== What you need to do ==
1. From the koalas groupby post, write out the passage that begins at the words "and this function" and stops after "< np.percentile(x['b'], 80)".
2. Decide whether each statement agrees with the koalas groupby post, answering yes or no and quoting the deciding words: (a) The function compute_indicator converts its result to integers. (b) The group-by apply run with pandas fails. (c) The dataframe x is built with ks.DataFrame.from_dict.

== Supplied text ==
──────────
Search code examples
pythonpandasdatabricksspark-koalas

koalas groupby -> apply returns 'cannot insert "key", already exists'


I've been struggling with this issue and haven't been able to solve it, I got the current dataframe:

import databricks.koalas as ks

x = ks.DataFrame.from_records(
{'ds': {0: Timestamp('2018-10-06 00:00:00'),
  1: Timestamp('2017-06-08 00:00:00'),
  2: Timestamp('2018-10-22 00:00:00'),
  3: Timestamp('2017-02-08 00:00:00'),
  4: Timestamp('2019-02-03 00:00:00'),
  5: Timestamp('2019-02-26 00:00:00'),
  6: Timestamp('2017-04-15 00:00:00'),
  7: Timestamp('2017-07-02 00:00:00'),
  8: Timestamp('2017-04-04 00:00:00'),
  9: Timestamp('2017-03-20 00:00:00'),
  10: Timestamp('2018-06-09 00:00:00'),
  11: Timestamp('2017-01-15 00:00:00'),
  12: Timestamp('2018-05-07 00:00:00'),
  13: Timestamp('2018-01-17 00:00:00'),
  14: Timestamp('2017-07-11 00:00:00'),
  15: Timestamp('2018-12-17 00:00:00'),
  16: Timestamp('2018-12-05 00:00:00'),
  17: Timestamp('2017-05-22 00:00:00'),
  18: Timestamp('2017-08-13 00:00:00'),
  19: Timestamp('2018-05-21 00:00:00')},
 'store': {0: 81,
  1: 128,
  2: 81,
  3: 128,
  4: 25,
  5: 128,
  6: 11,
  7: 124,
  8: 43,
  9: 25,
  10: 25,
  11: 124,
  12: 124,
  13: 128,
  14: 81,
  15: 11,
  16: 124,
  17: 11,
  18: 167,
  19: 128},
 'stock': {0: 1,
  1: 236,
  2: 3,
  3: 9,
  4: 36,
  5: 78,
  6: 146,
  7: 20,
  8: 12,
  9: 12,
  10: 15,
  11: 25,
  12: 10,
  13: 7,
  14: 0,
  15: 230,
  16: 80,
  17: 6,
  18: 110,
  19: 8},
 'sells': {0: 1.0,
  1: 17.0,
  2: 1.0,
  3: 2.0,
  4: 1.0,
  5: 2.0,
  6: 7.0,
  7: 1.0,
  8: 1.0,
  9: 1.0,
  10: 2.0,
  11: 1.0,
  12: 1.0,
  13: 1.0,
  14: 1.0,
  15: 1.0,
  16: 1.0,
  17: 3.0,
  18: 2.0,
  19: 1.0}}
)

and this function that I want to use in a groupby - apply:

import numpy as np

def compute_indicator(df):
  return (
    df.copy()
    .assign(
      indicator=lambda x: x['a'] < np.percentile(x['b'], 80)
    )
    .astype(int)
    .fillna(1)
  )

Where df is meant to be a pandas DataFrame. If I do a group-by apply using pandas, the code executes as expected:

import pandas as pd
# This runs
a = pd.DataFrame.from_dict(x.to_dict()).groupby('store').apply(compute_indicator)
──────────
== Information provided ==
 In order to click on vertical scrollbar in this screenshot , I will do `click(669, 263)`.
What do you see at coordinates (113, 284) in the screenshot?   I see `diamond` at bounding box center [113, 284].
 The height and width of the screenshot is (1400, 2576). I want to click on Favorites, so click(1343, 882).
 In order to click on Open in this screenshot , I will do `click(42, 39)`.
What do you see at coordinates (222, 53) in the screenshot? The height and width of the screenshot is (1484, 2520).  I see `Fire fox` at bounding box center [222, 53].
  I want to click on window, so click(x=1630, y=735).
──────────
== Task responses ==
1.
and this function that I want to use in a groupby - apply:

import numpy as np

def compute_indicator(df):
  return (
    df.copy()
    .assign(
      indicator=lambda x: x['a'] < np.percentile(x['b'], 80)

2.
(a) Yes: ".astype(int)"
(b) No: "If I do a group-by apply using pandas, the code executes as expected"
(c) No: "x = ks.DataFrame.from_records("